Quanto all’impatto delle condizioni atmosferiche, alcuni dati del John Hopkins Lupus Center hanno descritto l’esistenza di variazioni stagionali significative dell’attività del LES, con una maggiore attività artritica in primavera e in estate, e un incremento dell’attività renale nei mesi invernali, un titolo estremamente elevato di anticorpi anti-dsDNA in autunno e una variazione significativa dell’attività globale di malattia nel corso dell’anno”.
Il nuovo studio si è proposto di valutare, per la prima volta, l’associazione esistente tra le recidive di malattia organo-specifiche e le variazioni atmosferiche manifestatesi prima delle visite mediche di controllo, a differenza degli altri studi già condotti sulla correlazione dell’attività globale di LES con le variazioni delle condizioni atmosferiche.
Lo studio
I ricercatori hanno incluso 1.628 pazienti che soddisfacevano 4 degli 11 criteri di classificazione ACR o SLICC per il LES. Di questi erano conosciuti i dati relativi ad un periodo temporale compreso tra il 1999 e il 2017. L’attività di malattia era espressa con l’indice PGA (Physician Global Assessment), determinato in concomitanza di ciascuna visita medica, mentre un evento di recidiva di lupus era identificato con un incremento del punteggio PGA uguale o superiore ad un’unità rispetto alla visita medica di controllo precedente.

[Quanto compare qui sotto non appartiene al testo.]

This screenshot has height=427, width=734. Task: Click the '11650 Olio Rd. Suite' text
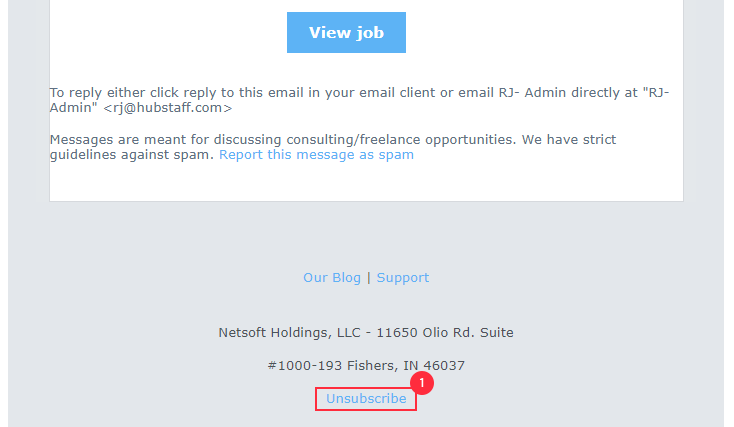point(445,332)
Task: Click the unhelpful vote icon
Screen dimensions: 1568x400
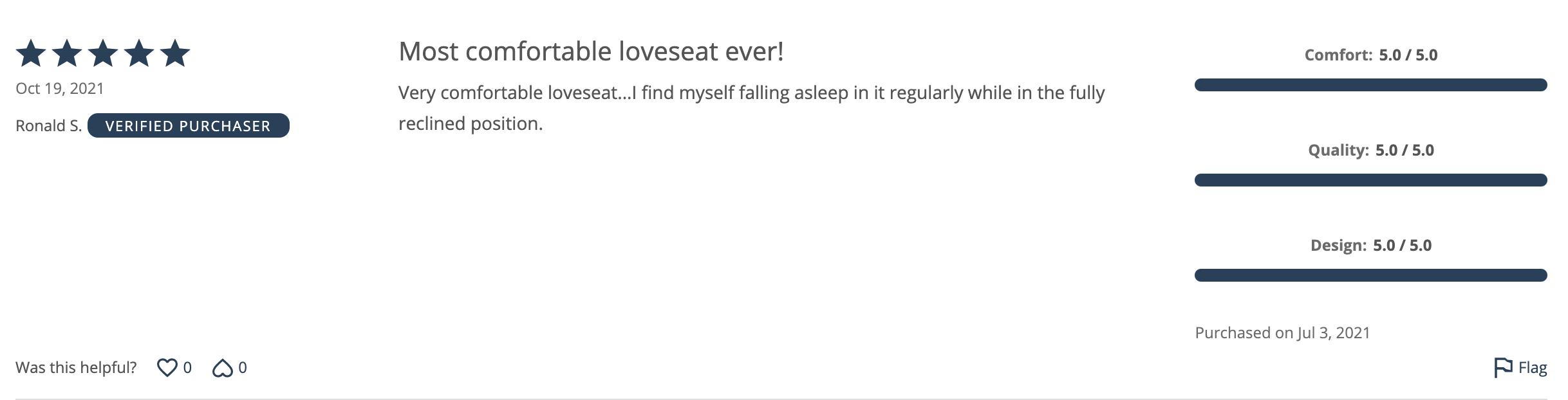Action: 223,367
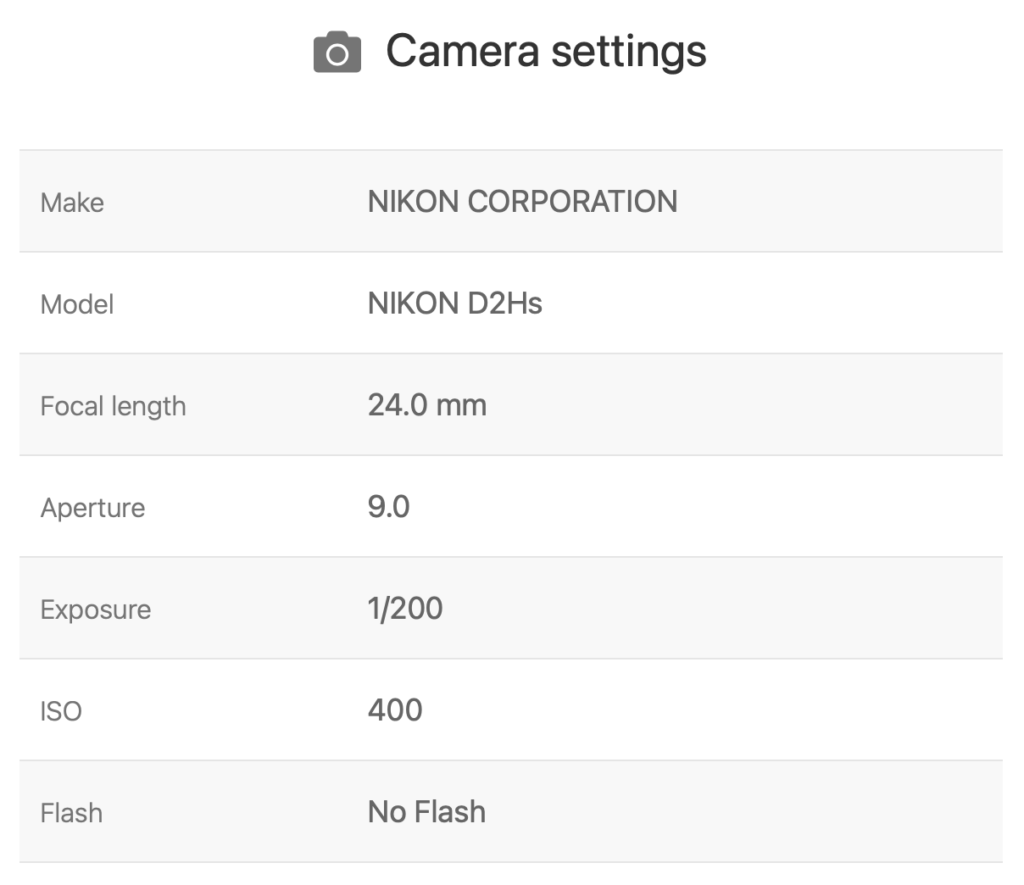
Task: Select the ISO label
Action: click(x=61, y=712)
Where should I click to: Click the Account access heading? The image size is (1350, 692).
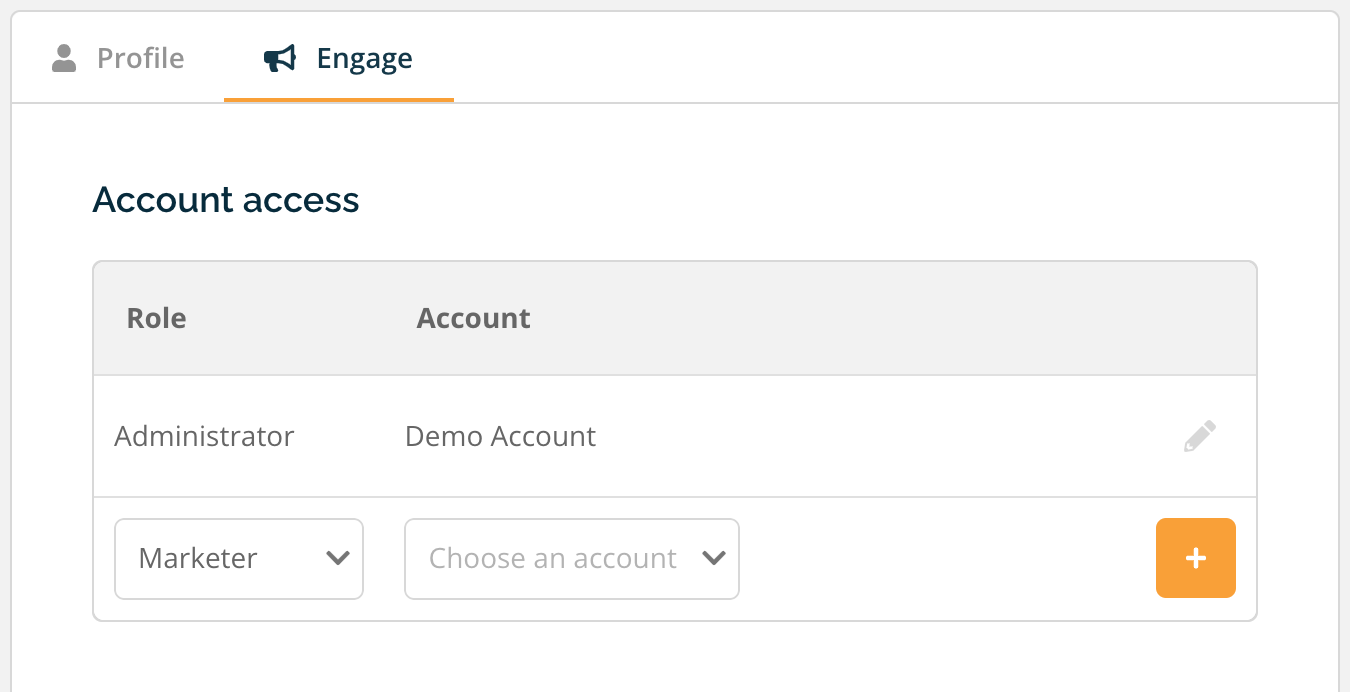226,200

Tanto i dati ambientali quanto quelli atmosferici (PM 2,5, concentrazione di ozono, temperatura, vento, umidità relativa e pressione barometrica) sono stati rilevati dall’ente governativo Usa per la protezione dell’ambiente (Epa).
I ricercatori hanno calcolato i valori medi di ciascun fattore considerato 10 giorni prima della visita medica di controllo pre-pianificata. Inoltre, hanno utilizzato modelli statistici univariati e multivariati per studiare l’associazione esistente tra le variabili in questione e l’attività di malattia lupica, aggiustando i dati in base all’età, al sesso di appartenenza, al tenore di vita, all’etnia e alla residenza in zone urbane anziché rurali.

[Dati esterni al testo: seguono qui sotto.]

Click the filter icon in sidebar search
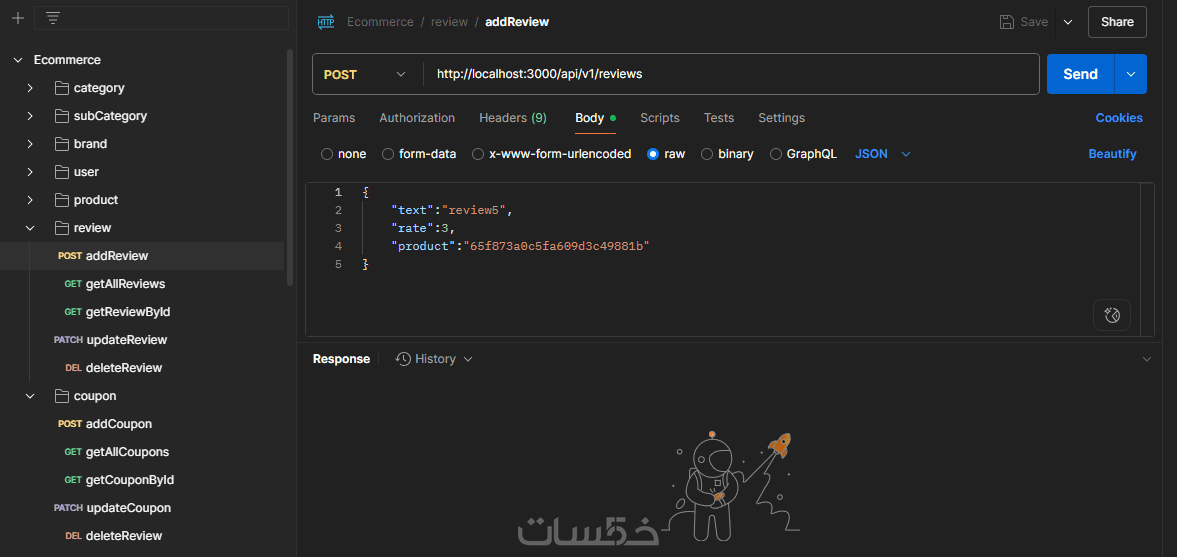1177x557 pixels. [53, 18]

Da ultimo, è stata condotta un’analisi di regressione logistica per identificare i determinanti significativi associati con le recidive di lupus e per ciascuna tipologia di danno d’organo considerata.
Dai risultati è stata confermata l’esistenza di associazioni statisticamente significative tra fattori ambientali e il lupus in diverse aree corporee. Nello specifico, lo studio ha mostrato che i rash cutanei, le sierositi, le recidive ematologiche e articolari di lupus correlavano con l’innalzamento della temperatura. Al contrario, le recidive renali di lupus si riducevano all’aumentare della temperatura e delle concentrazioni di ozono atmosferico.
Dallo studio è emerso anche che:
– le recidive articolari, neurologiche, ematologiche e polmonari sono associate alla presenza di vento
– l’umidità relativa è significativamente associata con le recidive articolari e la sierosite
– le concentrazioni di PM2,5 sono significativamente associate con la presenza di rash, recidive articolari, ematologiche e con la sierosite
– la pressione atmosferica non è risultata significativamente associata con nessuna delle tipologie di recidiva di lupus considerate
Riassumendo
Nel complesso, lo studio ha dimostrato l’esistenza di una forte associazione tra le variazioni di alcune variabili atmosferiche ed ambientali, manifestatesi 10 giorni prima di ogni visita medica di controllo, e un’attività di malattia lupica organo-specifica documentata a livello ambulatoriale. Nessuno dei fattori sopra citati, tuttavia, è risultato associato contemporaneamente a tutte le tipologie di recidiva organo-specifica considerati.
“Tali risultati – hanno commentato i ricercatori alla fine della presentazione del lavoro al congresso, potrebbero suggerire un ruolo primario delle variazioni del clima e del riscaldamento globale nella rapida evoluzione dell’epidemiologia del lupus a livello globale”.